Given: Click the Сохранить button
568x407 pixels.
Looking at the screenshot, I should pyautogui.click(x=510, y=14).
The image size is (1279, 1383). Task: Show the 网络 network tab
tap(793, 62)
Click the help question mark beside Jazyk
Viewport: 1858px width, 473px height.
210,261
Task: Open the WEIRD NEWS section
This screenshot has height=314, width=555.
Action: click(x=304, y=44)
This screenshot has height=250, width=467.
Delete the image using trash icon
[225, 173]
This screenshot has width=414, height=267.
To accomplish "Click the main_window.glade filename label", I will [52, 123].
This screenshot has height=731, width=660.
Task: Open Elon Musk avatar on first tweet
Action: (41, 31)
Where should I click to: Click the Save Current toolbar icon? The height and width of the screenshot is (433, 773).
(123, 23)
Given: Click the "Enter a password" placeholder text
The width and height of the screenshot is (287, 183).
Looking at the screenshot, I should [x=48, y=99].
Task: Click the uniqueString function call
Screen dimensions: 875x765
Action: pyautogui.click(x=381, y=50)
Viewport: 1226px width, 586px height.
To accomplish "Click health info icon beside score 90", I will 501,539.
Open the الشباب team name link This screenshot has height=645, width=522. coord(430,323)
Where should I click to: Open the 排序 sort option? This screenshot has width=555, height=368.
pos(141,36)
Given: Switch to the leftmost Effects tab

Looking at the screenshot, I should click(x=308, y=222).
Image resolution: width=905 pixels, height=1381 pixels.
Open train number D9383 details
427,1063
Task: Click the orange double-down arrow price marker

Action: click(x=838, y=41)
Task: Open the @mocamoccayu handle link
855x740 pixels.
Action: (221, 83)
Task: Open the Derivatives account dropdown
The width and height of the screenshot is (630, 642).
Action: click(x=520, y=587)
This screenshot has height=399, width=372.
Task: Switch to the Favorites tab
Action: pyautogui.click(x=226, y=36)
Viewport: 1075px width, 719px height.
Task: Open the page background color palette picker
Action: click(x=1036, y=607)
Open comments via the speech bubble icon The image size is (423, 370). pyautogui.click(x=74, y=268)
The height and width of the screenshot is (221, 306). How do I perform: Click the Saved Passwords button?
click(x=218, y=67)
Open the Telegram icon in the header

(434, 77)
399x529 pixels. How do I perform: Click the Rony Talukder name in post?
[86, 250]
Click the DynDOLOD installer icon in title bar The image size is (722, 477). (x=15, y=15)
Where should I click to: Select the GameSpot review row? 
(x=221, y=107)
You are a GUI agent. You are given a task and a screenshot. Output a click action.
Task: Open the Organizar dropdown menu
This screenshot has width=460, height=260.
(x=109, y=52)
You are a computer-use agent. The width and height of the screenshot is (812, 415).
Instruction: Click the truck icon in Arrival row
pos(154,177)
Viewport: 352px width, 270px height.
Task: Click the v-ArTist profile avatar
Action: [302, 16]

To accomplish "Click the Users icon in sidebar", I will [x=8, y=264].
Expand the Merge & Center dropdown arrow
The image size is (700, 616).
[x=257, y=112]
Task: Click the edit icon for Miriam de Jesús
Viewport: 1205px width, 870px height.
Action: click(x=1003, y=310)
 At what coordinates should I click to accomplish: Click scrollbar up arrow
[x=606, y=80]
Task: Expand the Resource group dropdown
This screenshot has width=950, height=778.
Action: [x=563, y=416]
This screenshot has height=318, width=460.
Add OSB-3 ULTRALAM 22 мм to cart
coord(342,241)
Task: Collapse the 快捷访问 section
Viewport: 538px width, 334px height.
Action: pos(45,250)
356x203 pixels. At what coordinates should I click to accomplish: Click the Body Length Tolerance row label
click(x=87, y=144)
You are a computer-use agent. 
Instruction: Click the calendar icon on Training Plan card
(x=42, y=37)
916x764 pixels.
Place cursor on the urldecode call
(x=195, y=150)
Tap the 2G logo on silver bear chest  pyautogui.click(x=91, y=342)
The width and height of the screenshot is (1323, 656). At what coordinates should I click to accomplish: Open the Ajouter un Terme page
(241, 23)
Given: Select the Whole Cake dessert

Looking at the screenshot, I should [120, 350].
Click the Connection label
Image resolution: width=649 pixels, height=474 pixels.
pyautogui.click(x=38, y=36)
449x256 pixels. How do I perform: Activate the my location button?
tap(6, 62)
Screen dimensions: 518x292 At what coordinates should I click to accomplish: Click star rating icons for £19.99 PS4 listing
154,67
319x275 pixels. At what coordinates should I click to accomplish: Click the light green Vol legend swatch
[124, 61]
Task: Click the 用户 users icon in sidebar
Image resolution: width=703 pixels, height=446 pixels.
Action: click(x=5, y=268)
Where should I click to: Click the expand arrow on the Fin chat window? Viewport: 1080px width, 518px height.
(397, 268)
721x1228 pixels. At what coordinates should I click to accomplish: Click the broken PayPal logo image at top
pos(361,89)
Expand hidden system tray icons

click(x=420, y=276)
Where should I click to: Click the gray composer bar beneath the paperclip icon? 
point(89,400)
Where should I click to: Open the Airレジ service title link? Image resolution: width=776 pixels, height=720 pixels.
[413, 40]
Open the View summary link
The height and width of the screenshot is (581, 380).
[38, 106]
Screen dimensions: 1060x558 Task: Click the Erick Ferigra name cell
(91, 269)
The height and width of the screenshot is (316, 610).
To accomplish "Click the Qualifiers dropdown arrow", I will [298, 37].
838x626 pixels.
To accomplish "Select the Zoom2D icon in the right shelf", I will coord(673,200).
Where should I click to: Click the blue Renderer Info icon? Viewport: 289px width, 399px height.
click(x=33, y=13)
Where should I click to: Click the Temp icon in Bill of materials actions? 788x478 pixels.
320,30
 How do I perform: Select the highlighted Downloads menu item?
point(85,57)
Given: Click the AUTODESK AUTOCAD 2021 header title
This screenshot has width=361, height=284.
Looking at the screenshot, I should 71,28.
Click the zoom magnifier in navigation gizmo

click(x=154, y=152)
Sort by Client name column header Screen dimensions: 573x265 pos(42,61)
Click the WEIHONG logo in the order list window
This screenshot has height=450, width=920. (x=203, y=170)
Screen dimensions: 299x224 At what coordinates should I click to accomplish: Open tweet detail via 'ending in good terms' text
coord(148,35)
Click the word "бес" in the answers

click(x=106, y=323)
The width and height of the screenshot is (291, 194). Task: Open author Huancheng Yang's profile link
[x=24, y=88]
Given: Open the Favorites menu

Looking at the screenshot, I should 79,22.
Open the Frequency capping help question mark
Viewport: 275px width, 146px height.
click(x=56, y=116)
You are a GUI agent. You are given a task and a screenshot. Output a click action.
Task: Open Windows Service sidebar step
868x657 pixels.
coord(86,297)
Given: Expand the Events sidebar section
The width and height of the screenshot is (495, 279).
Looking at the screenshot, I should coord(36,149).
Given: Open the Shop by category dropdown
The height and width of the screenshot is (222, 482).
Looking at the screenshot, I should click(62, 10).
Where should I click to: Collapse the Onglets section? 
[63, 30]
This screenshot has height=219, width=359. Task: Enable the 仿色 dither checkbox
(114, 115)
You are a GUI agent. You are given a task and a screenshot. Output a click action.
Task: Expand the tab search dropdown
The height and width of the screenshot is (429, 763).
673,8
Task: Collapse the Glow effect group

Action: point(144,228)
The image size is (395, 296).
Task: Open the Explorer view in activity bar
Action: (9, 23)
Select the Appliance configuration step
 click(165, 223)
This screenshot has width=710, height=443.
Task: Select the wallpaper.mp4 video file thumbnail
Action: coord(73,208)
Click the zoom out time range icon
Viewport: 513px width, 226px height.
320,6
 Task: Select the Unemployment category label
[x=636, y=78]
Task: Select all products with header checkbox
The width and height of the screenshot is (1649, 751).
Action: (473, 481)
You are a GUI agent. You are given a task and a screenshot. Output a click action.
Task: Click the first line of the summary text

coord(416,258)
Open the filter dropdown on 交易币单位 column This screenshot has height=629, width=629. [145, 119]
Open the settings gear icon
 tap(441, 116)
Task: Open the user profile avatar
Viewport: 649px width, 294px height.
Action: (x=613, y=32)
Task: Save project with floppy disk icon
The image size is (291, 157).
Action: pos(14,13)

-------------------------

■ **EXERCISE GOAL**
Locate all lines in the listing above with the word "sidebar" and copy them.

■ **THE COMPLETED TASK**
To accomplish "Click the Users icon in sidebar", I will [x=8, y=264].
Task: Click the 用户 users icon in sidebar
Task: Open Windows Service sidebar step
Given: Expand the Events sidebar section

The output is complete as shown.